━━━ RECORD SET
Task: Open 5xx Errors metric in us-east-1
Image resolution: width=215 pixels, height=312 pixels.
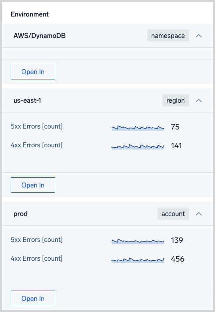Action: point(37,126)
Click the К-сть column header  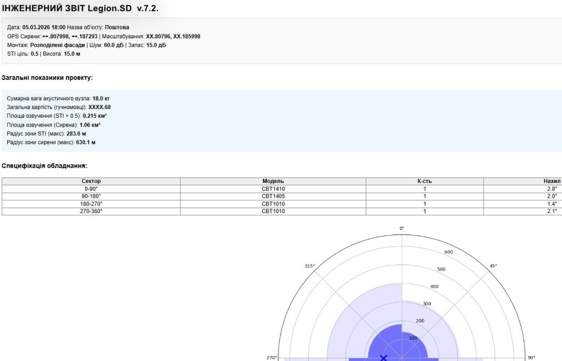click(x=424, y=181)
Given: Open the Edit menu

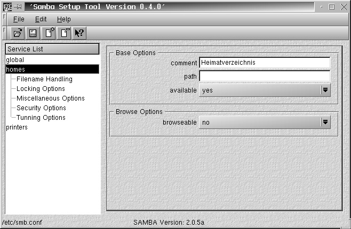Looking at the screenshot, I should [41, 19].
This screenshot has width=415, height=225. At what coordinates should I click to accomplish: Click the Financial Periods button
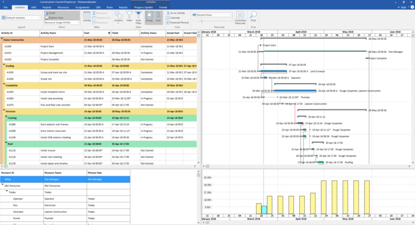point(177,23)
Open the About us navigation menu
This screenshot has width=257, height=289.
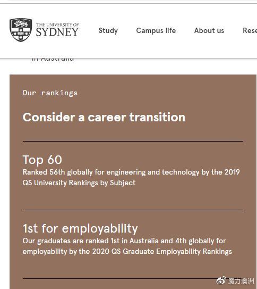(209, 30)
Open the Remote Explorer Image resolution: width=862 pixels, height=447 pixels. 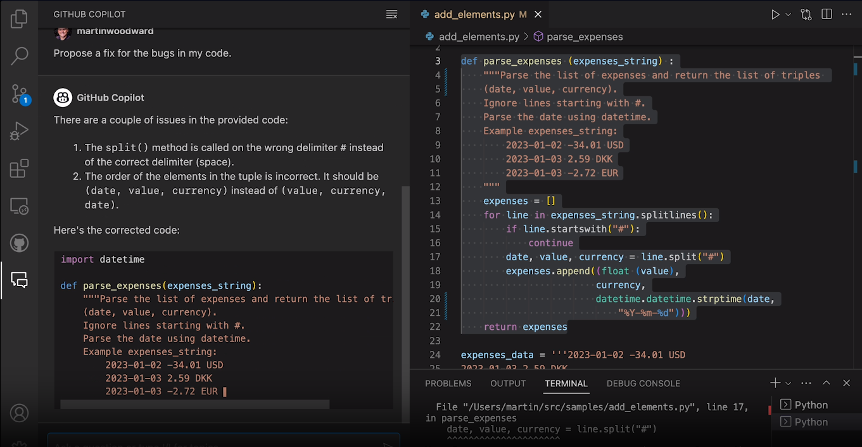pos(18,206)
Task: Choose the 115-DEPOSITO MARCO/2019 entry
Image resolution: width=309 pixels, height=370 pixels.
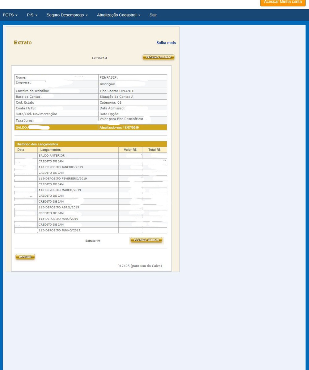Action: (x=60, y=190)
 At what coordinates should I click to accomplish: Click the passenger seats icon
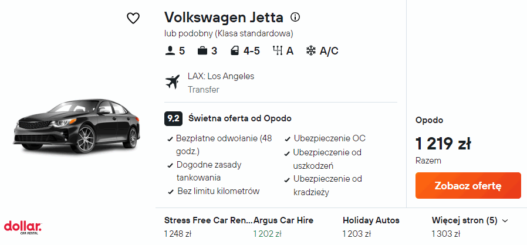point(170,51)
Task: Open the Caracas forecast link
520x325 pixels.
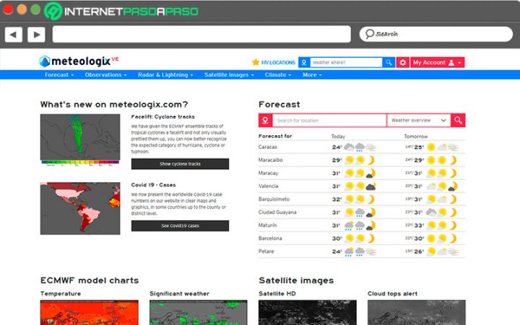Action: [x=268, y=147]
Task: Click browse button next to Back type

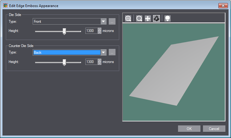Action: click(x=112, y=53)
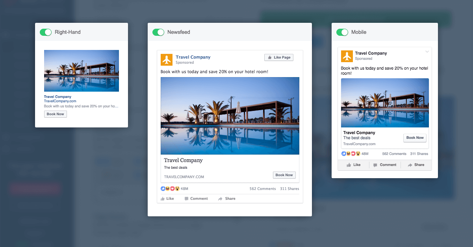Click Book Now in Right-Hand ad

click(x=56, y=114)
━━━━━━
◆ **WHAT YOU SHOULD DO**: Please reproduce nothing but the lines from the one containing "Task: Choose the" through the closing line of the listing, retyped word for word, pictures excluded.

◆ **REPLY TO THE EXERCISE**:
Task: Choose the 115-DEPOSITO MARCO/2019 entry
Image resolution: width=309 pixels, height=370 pixels.
Action: (x=60, y=190)
 At what coordinates should I click to accomplish: Click the passenger seats icon
point(170,51)
Task: Open the Caracas forecast link
520x325 pixels.
Action: [x=268, y=147]
Task: Click browse button next to Back type

Action: click(x=112, y=53)
Click Book Now in Right-Hand ad

click(x=56, y=114)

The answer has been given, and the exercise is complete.